## Problems and tasks
A. In the press release on the Haitian cholera strain, translate this sentence into Spanish: "In this collaboration, DNA prepared from five V. cholerae strains at Harvard Medical School was received at Pacific Biosciences on Wednesday, November 10, 2010."
B. According to the press release on the Haitian cholera strain, in which journal were the results published?
C. Go on with the press release on the Haitian cholera strain, picking up right after its last sentence.

## Text provided
-=-=-=-=-

Menlo Park, Calif. December 9, 2010 Scientists from Pacific Biosciences of California, Inc. (NASDAQ: PACB) and Harvard Medical School have successfully employed single molecule, real-time (SMRT) DNA sequencing technology to rapidly characterize the pathogen responsible for the recent deadly cholera epidemic in Haiti. Published Thursday in the New England Journal of Medicine, the results provide the first whole genome sequence analysis and most detailed genetic profile to date of the Haitian Vibrio cholerae outbreak strain.
The multi-strain sequencing and bioinformatic analysis confirm that the cholera pathogen now present in Haiti is closely related to the "El Tor O1" variant from South Asia. Given that the existence of this strain has never been documented in the Caribbean region or throughout Latin America, the evidence suggests that the Haitian epidemic began as a result of the introduction of a new strain from a distant geographic source. While the sequence analysis confirms a South Asian lineage, it does not identify the specific source of the Haitian strain or suggest how it may have arrived in the country.
In this collaboration, DNA prepared from five V. cholerae strains at Harvard Medical School was received at Pacific Biosciences on Wednesday, November 10, 2010. "Through the truly remarkable and dedicated efforts of Dr. Schadt and his colleagues at PacBio, we had a good understanding of the genome of the Haitian V. cholerae isolates and their likely origin by Friday evening, November 12," said John Mekalanos, Ph.D., Chair of the Department of Microbiology and Molecular Genetics at Harvard Medical School, a senior author on the study. "This understanding has important public health policy implications for preventing cholera outbreaks in the future."

-=-=-=-=-

## Data supplied

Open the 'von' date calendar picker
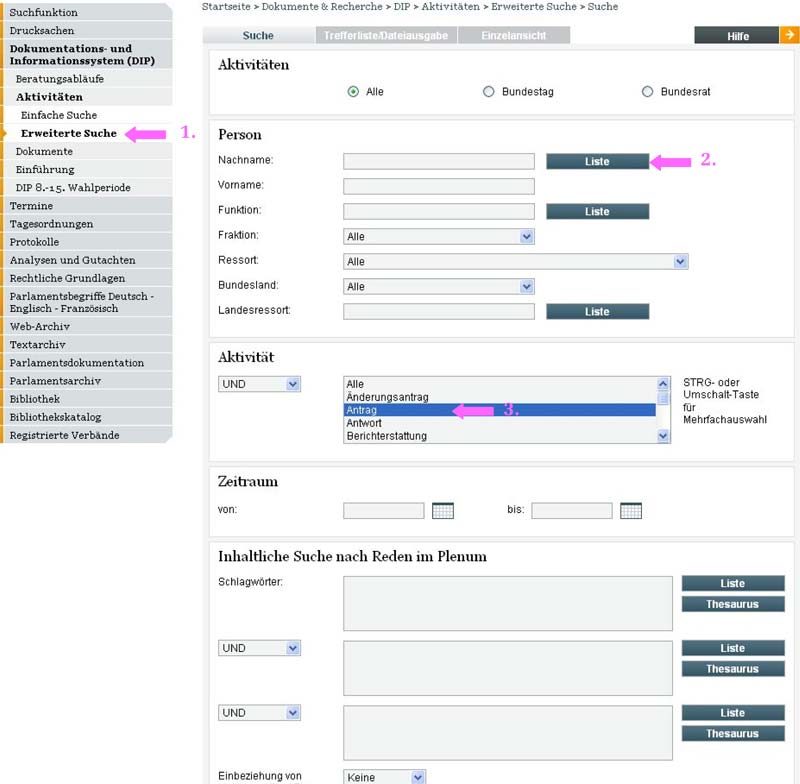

-=-=-=-=-

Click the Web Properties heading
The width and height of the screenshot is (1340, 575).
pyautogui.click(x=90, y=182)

-=-=-=-=-

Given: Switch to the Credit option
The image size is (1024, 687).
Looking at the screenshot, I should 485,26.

-=-=-=-=-

## Answers to the problems
A. En esta colaboración, el ADN preparado a partir de cinco cepas de V. cholerae en la Facultad de Medicina de Harvard se recibió en Pacific Biosciences el miércoles 10 de noviembre de 2010.

B. The New England Journal of Medicine.

C.
Members of a team led by Stephen Calderwood, M.D., Chief of the Division of Infectious Diseases at Massachusetts General Hospital and Morton N. Swartz M.D. Academy Professor of Medicine (Microbiology and Molecular Genetics) at Harvard Medical School, recently returned from working alongside public health experts in Haiti where they collected samples for the study in cooperation with Haitian collaborators.
"Witnessing the scale of human suffering caused by the rapidly progressing cholera outbreak, our team was compelled to deploy a technology that could immediately provide comprehensive genomic information about this virulent strain and quickly get it into the hands of the global health and research community," said Jason Harris, M.D., Physician, Pediatric Infectious Disease Unit at Massachusetts General Hospital and Assistant Professor of Pediatrics at Harvard Medical School. "In the initial stages of a major epidemic, real time is the speed we need to be working in order to have the greatest impact on saving lives."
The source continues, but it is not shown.